Since getting your taxes wrong can land you in prison, you really need to ask someone qualified to answer this definitively. You should ask accountants certified in the jurisdictions in question, not an internet forum.
To prevent a website hack from emptying the "front line" wallet, it may be best to write a very simple API that runs on the bitcoind machine, sanity checks any spending requests from the web site machine, and if valid invokes bitcoind locally.
I've been contemplating the same, and have come up with the following ideas:
1. Run bitcoind on a separate machine to your website. Have the website connect to the bitcoind machine via the JSON API as a client. Keep the bitcoind machine as locked down as possible. Keep its existence private. Run as little software on it as possible to reduce the risk of security holes - basically just bitcoind, sshd (so you can log in), and whatever monitoring software (zabbix, nagios, etc) you run. Keep its software up to date.

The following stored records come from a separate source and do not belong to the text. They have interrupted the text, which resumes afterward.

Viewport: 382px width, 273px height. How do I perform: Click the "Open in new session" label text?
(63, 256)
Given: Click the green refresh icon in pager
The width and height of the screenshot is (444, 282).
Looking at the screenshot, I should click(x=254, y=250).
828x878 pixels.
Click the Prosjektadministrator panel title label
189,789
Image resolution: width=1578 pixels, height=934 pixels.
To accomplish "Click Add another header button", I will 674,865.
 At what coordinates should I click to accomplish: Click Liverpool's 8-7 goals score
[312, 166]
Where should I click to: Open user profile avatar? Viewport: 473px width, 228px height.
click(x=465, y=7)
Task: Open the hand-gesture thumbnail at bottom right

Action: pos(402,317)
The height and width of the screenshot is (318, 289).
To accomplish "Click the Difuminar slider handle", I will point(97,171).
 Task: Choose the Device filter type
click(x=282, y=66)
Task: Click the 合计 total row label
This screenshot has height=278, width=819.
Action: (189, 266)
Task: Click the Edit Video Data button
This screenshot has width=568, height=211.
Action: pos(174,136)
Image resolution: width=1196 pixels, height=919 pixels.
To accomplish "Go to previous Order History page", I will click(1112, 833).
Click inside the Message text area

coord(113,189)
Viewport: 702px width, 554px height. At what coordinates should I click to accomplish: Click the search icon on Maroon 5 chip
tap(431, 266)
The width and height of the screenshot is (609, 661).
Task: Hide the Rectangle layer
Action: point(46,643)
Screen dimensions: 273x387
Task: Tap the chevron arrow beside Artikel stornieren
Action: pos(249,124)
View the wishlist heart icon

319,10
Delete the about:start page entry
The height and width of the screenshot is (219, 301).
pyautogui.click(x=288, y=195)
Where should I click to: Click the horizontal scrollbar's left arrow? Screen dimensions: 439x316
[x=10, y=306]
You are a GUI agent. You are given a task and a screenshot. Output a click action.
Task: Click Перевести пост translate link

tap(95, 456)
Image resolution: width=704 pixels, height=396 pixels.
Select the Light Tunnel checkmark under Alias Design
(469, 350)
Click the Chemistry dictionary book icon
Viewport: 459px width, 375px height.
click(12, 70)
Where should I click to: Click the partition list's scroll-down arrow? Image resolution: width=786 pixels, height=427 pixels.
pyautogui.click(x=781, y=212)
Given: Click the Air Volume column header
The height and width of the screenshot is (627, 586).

2. Keep only the minimum balance needed to fulfil short-term spending (say in the next day or two) on the bitcoind machine. Send the rest to another bitcoin account elsewhere (call it the "archive").
3. Do any large spending (over X bitcoins) manually as a batch job once a day, perhaps on the "archive" bitcoin machine. This allows you to keep the balance on the "front-line" bitcoind machine lower.